━━ ARTICLE ━━

William Kennedy edited this page May 7, 2024 · 3 revisions

Introduction

I spend most days thinking about architecture and software design. I have two projects that I use for both client work and for teaching teams of developers how to think about and implement software engineering projects.

Many of the design philosophies I teach focus on how to reduce or tame complexity in systems. This quote from John Ousterhout is always front and center in my mind.

"As a program evolves and acquires more features, it becomes complicated, with subtle dependencies between components. Over time, complexity accumulates, and it becomes harder and harder for programmers to keep all the relevant factors in their minds as they modify the system. This slows down development and leads to bugs, which slow development even more and add to its cost. Complexity increases inevitably over the life of any program. The larger the program, and the more people that work on it, the more difficult it is to manage complexity." - John Ousterhout

Here are three base level design philosophies that drive many of the decisions I make in software design.

  • “Don’t make things easy to do, make things easy to understand.”

  • ”Every encapsulation should define a new semantic where one is absolutely price”.

  • ”Keep things simple until you can’t.”

I have a lot of quotes that have helped shape the design philosophies, guidelines, and rules that I teach. They can be found in this document.

https://github.com/ardanlabs/gotraining/blob/master/topics/go/README.md

Firewalls

One of the very first lessons I teach in my software design class is how to architect a project to allow for clean mental models and long term project maintainability. I teach this through the idea of defining clear boundaries or firewalls within the scope of a project. It’s critical to define the rules and guidelines for each of these firewalled areas of the project. If you don’t, complexity takes over and the project becomes hard to maintain, manage, and debug. I’m sure many of you have experienced this.

━━━
━━ RAW DATA ━━

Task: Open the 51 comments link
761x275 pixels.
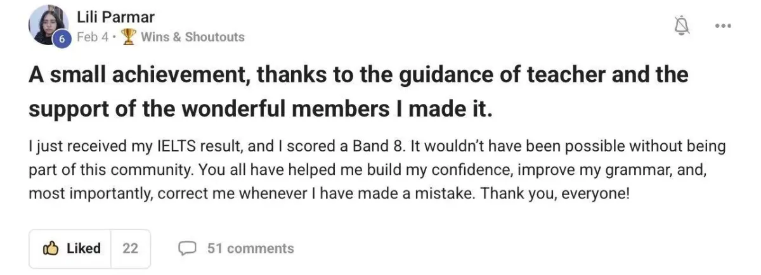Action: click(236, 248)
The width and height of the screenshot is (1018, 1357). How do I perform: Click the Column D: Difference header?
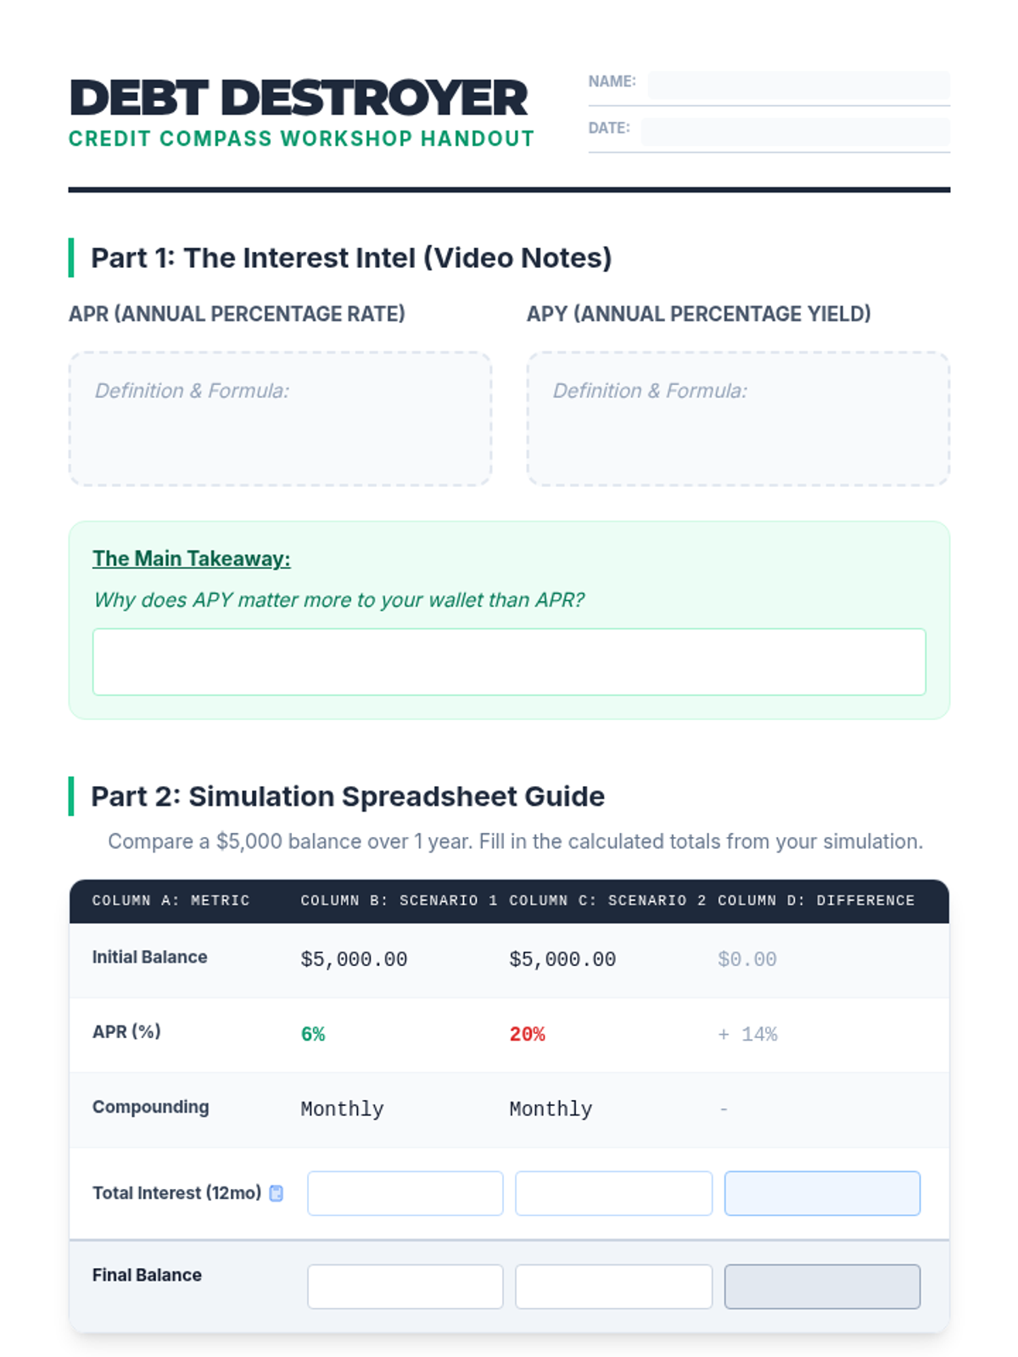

━━━

WRITTEN TASK A >> Condense the paragraph of the software design article that begins "One of the very first lessons" into a shorter version that keeps its main facts.
WRITTEN TASK B >> Pick up the article on software design at the point where it stops, and continue it.
The data has no connection to the software design article.

FINAL ANSWER A >> An early lesson in my software design class covers architecting a project for clean mental models and long-term maintainability. I teach it by defining clear boundaries, or firewalls, within a project, each with its own rules and guidelines. Without them, complexity takes over, and the project becomes hard to maintain, manage, and debug.

FINAL ANSWER B >>
My projects define three types of firewalls: packaging, layering, and domains. Each of these firewalls handle a different level of data integrity, isolation, transformation, and flow. It’s important to have in your head that every piece of software you write is about the understanding and management of data. If you don’t understand the data, you don’t understand the problem.

Here is a TL;DR of those three types of firewalls:

  • Packaging: Packaging defines the smallest unit of data integrity, isolation, transformation, and flow. Packages create firewalls between the distinct individual problems that need to be solved and separated. It requires an understanding of API purpose, type systems, and design.

  • Layering: Layering defines the next unit of data integrity, isolation, transformation, and flow. Layers create firewalls between the distinct roles of responsibility that need to be managed and separated. It requires an understanding of data responsibility, shaping, and validation.

  • Domains: Domains define the largest unit of data integrity, isolation, transformation, and flow. Domains create firewalls between the different distinct groups of data that need to be managed and separated. It requires an understanding of data relationships and scalability.

History

In an interview given to Brian Kernighan by Mihai Budiu in the year 2000, Brian was asked the following question:

  • “Can you tell us about the worst features of C, from your point of view”?

This was Brian’s response:

  • “I think that the real problem with C is that it doesn’t give you enough mechanisms for structuring really big programs, for creating "firewalls" within programs so you can keep the various pieces apart. It’s not that you can’t do all of these things, that you can’t simulate object-oriented programming or other methodology you want in C. You can simulate it, but the compiler, the language itself isn’t giving you any help.”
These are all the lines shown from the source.